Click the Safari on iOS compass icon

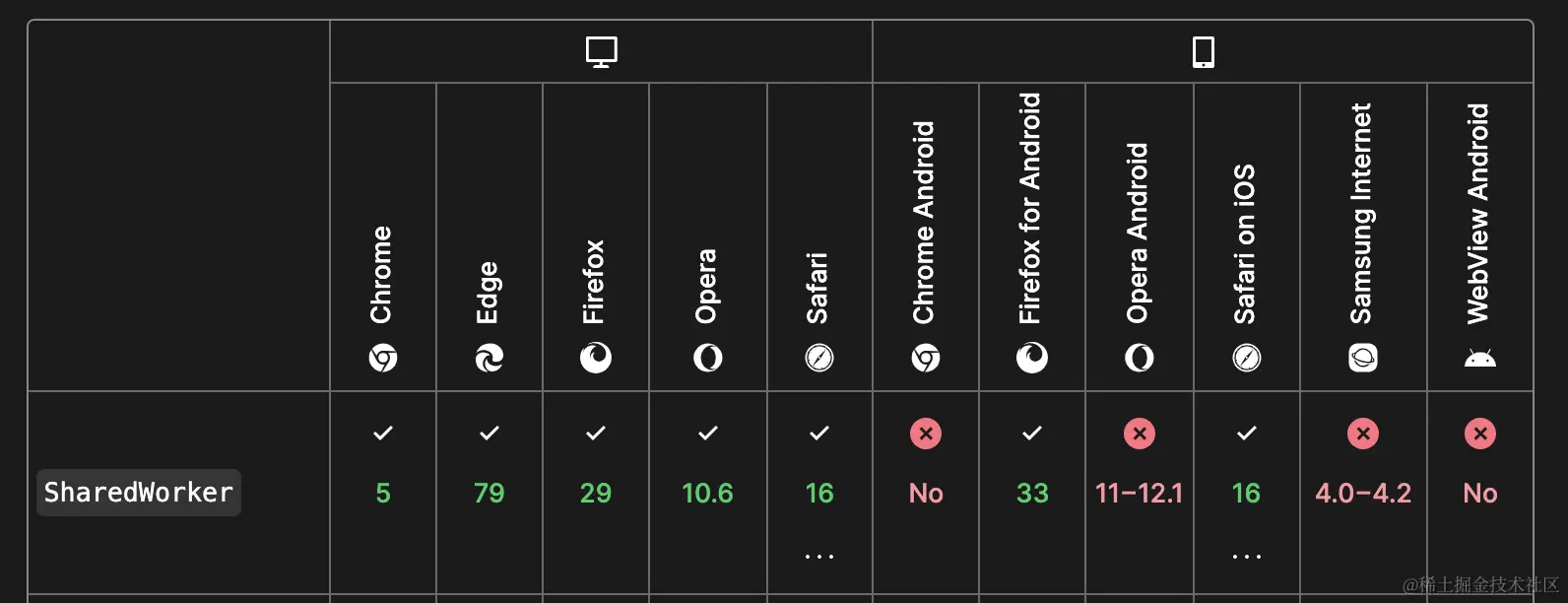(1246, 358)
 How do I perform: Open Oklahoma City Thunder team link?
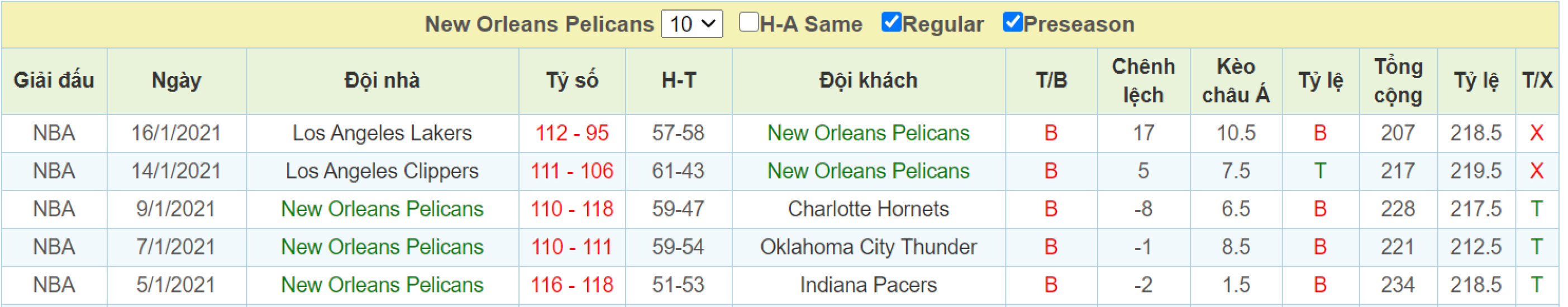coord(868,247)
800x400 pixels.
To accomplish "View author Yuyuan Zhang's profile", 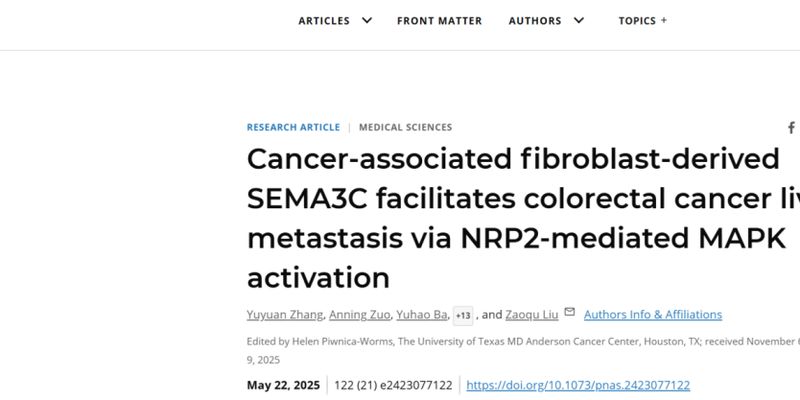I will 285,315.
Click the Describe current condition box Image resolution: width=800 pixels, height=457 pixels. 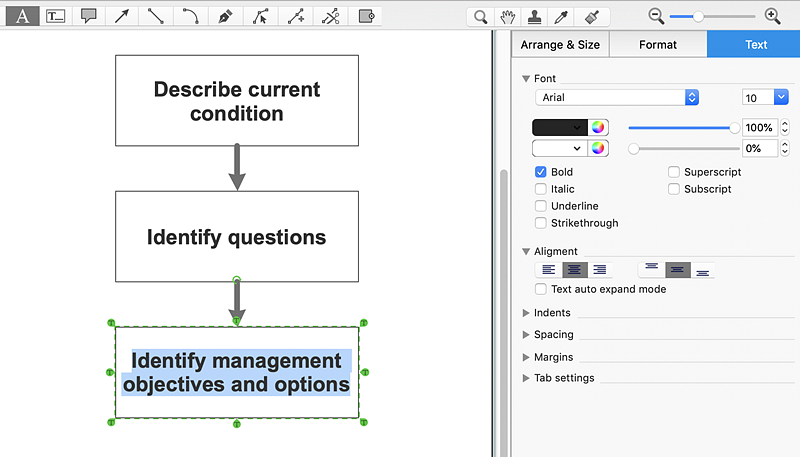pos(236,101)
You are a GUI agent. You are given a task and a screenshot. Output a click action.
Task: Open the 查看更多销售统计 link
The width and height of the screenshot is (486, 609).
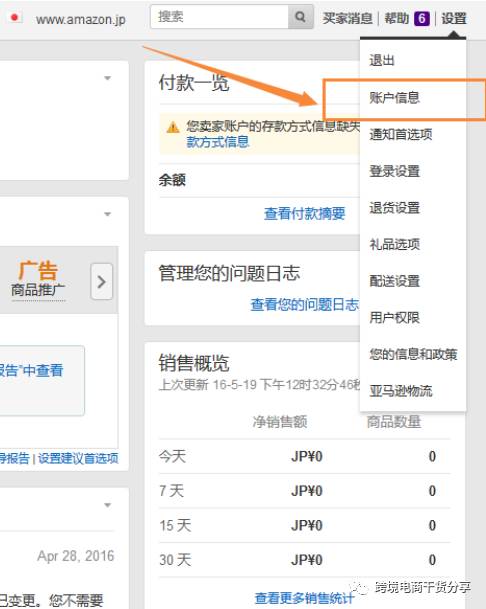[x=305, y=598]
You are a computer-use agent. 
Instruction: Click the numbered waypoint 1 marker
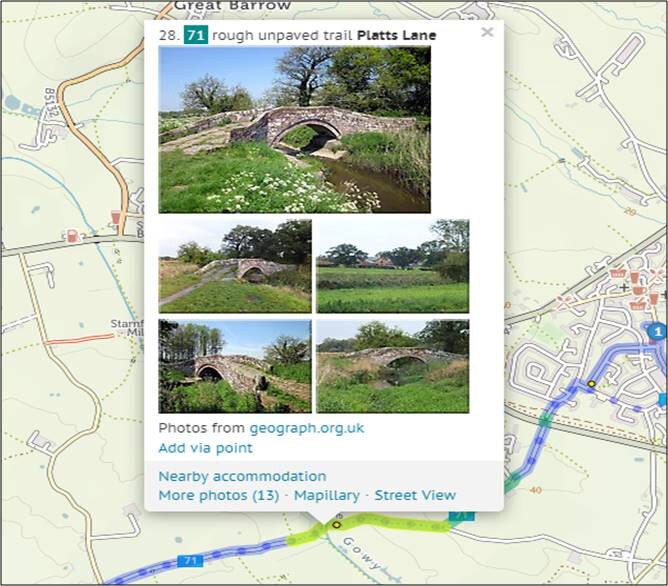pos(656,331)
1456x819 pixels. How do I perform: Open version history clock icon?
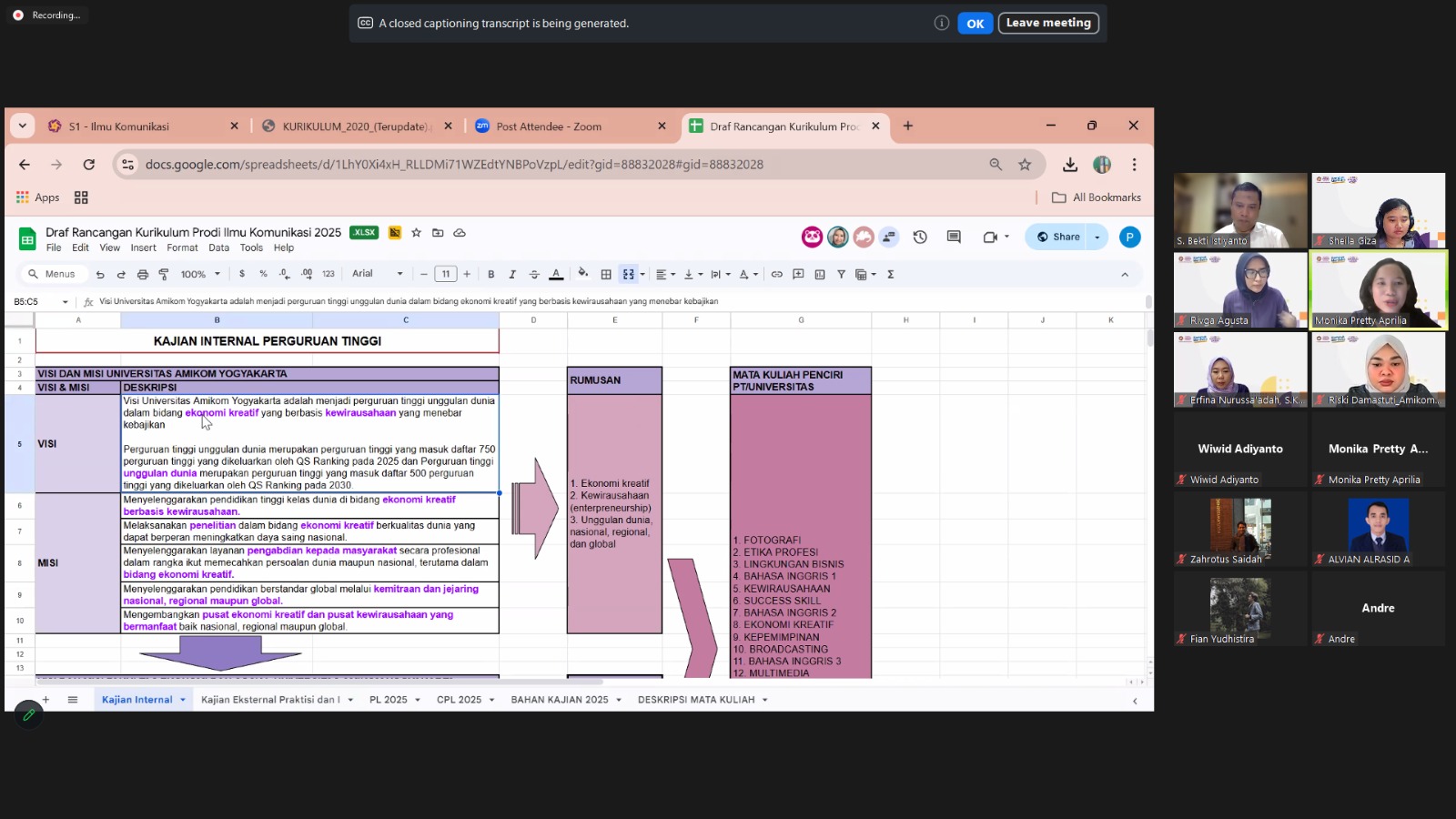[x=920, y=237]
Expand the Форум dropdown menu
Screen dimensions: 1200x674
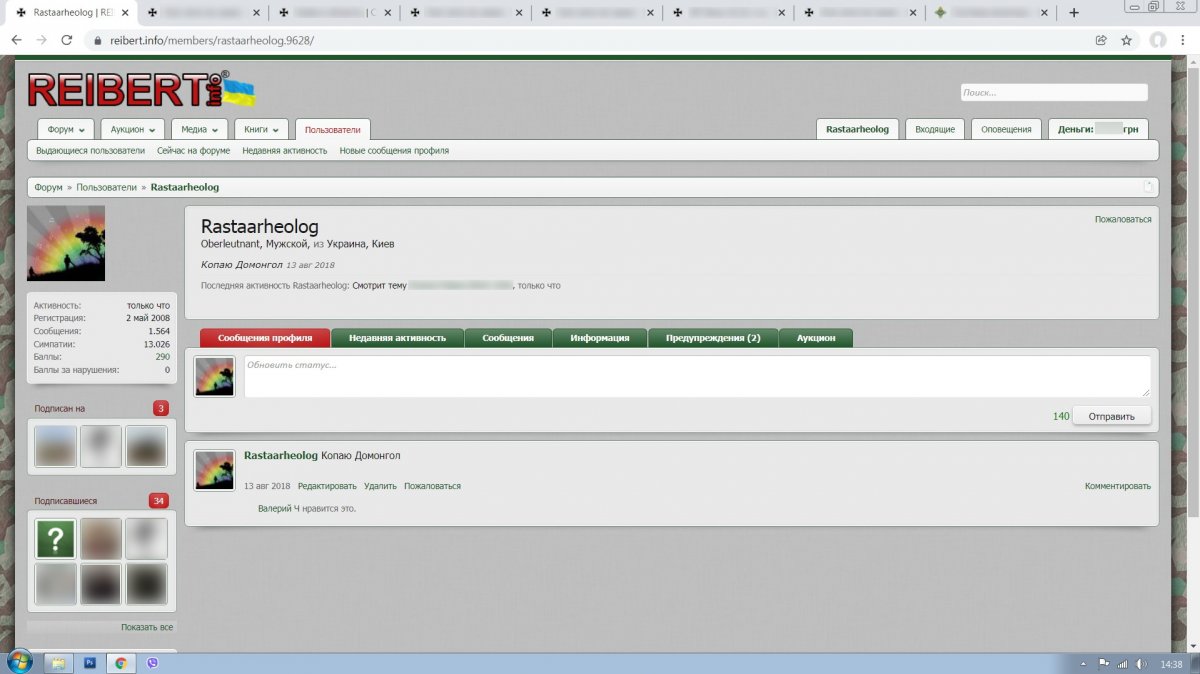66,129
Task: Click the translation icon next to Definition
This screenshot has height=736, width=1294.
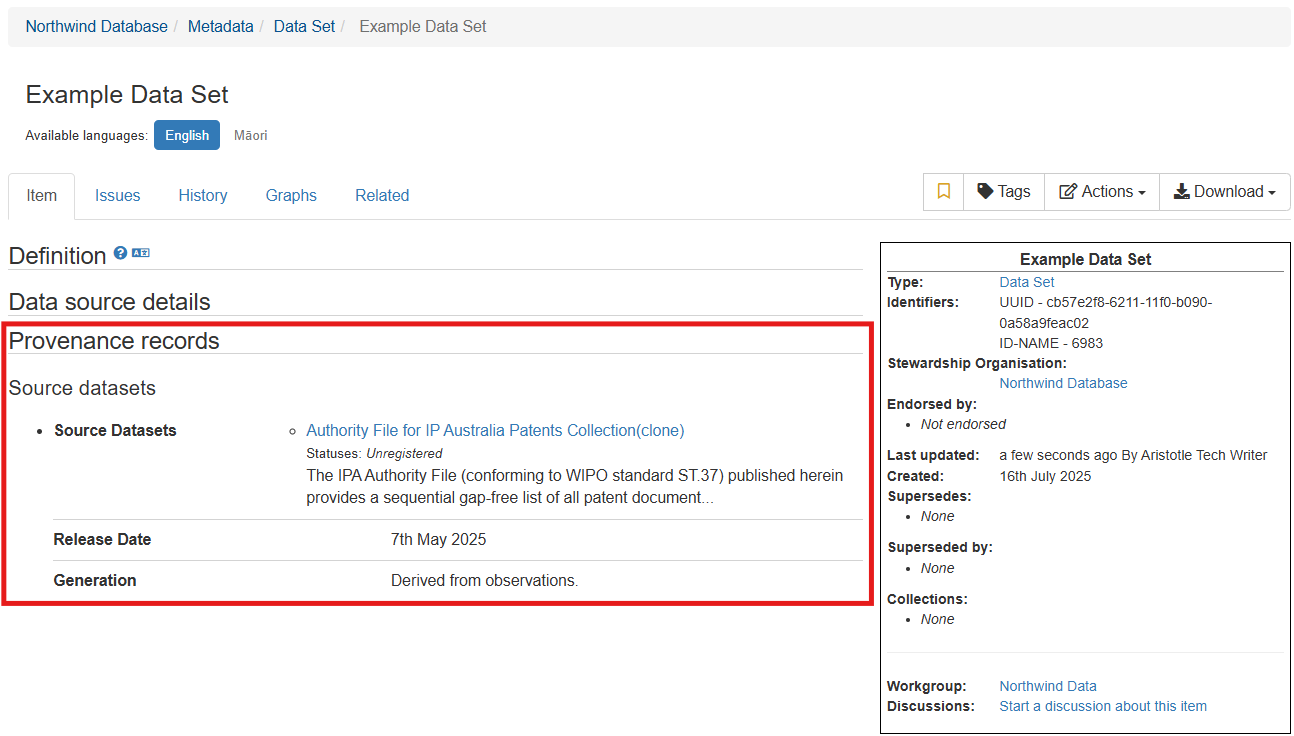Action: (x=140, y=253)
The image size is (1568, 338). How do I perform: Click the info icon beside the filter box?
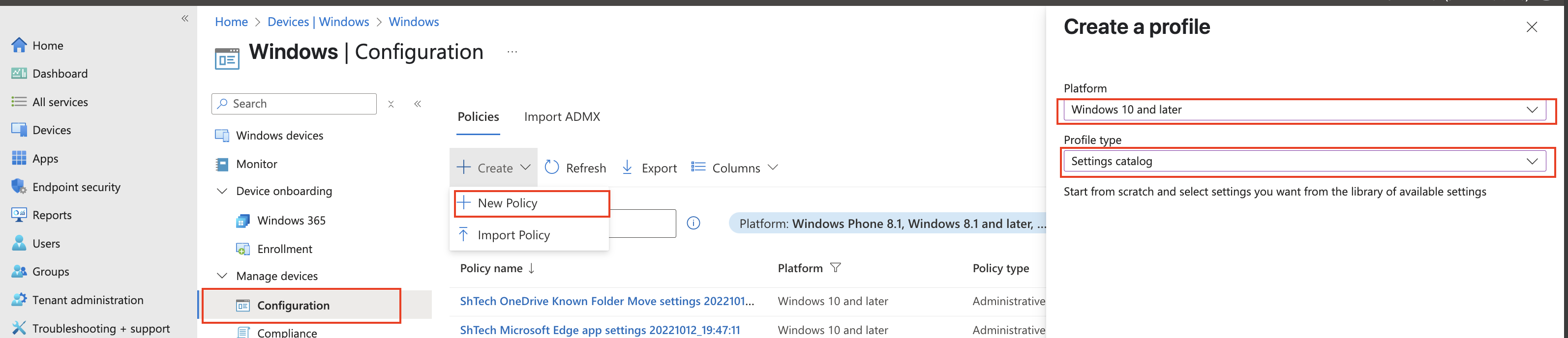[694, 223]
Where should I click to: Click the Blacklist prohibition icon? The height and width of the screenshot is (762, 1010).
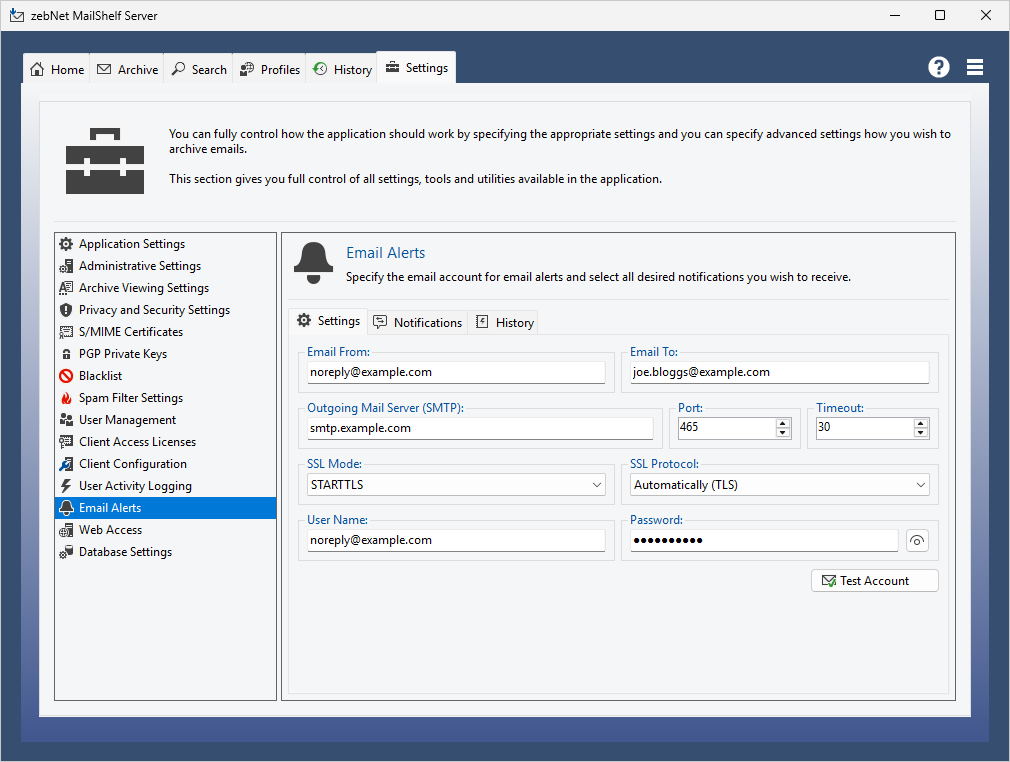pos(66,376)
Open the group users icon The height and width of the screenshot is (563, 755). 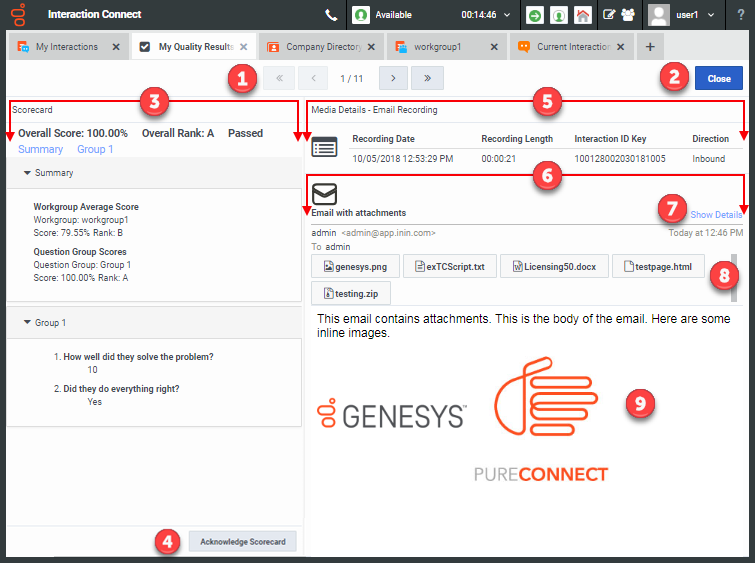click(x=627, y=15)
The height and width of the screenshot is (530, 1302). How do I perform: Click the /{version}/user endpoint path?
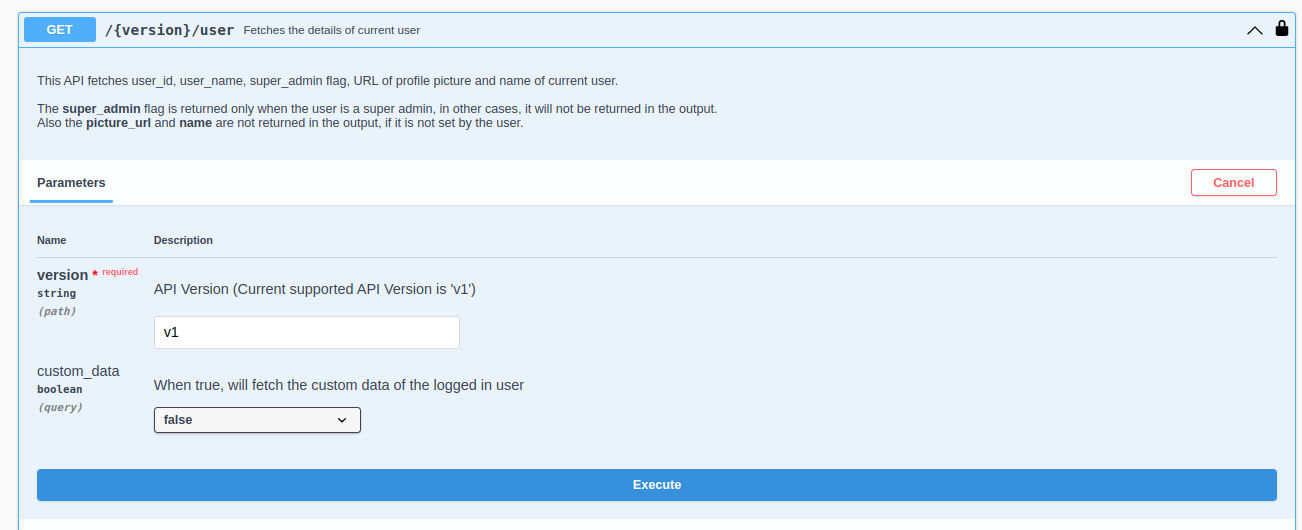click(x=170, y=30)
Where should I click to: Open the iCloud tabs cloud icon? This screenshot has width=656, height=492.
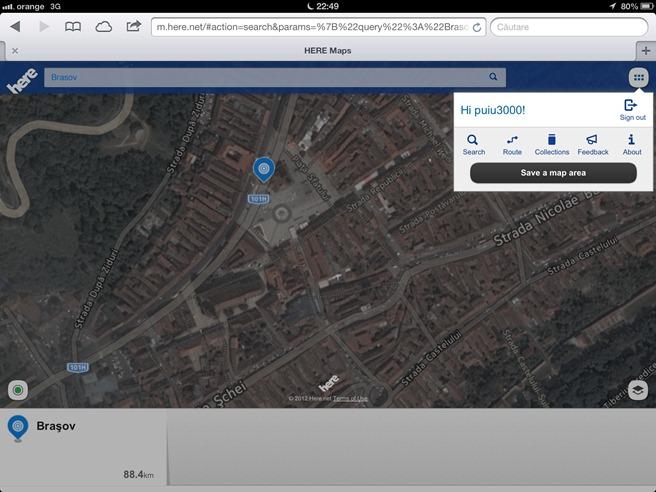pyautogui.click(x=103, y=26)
_ _ _ _ _
Problem to solve: Which of the lines above carry the string "agent"? Pick them out and copy them.

Exercise result:
You are a GUI agent. You are given a task and a screenshot. Output a click action.
You are a computer-use agent. 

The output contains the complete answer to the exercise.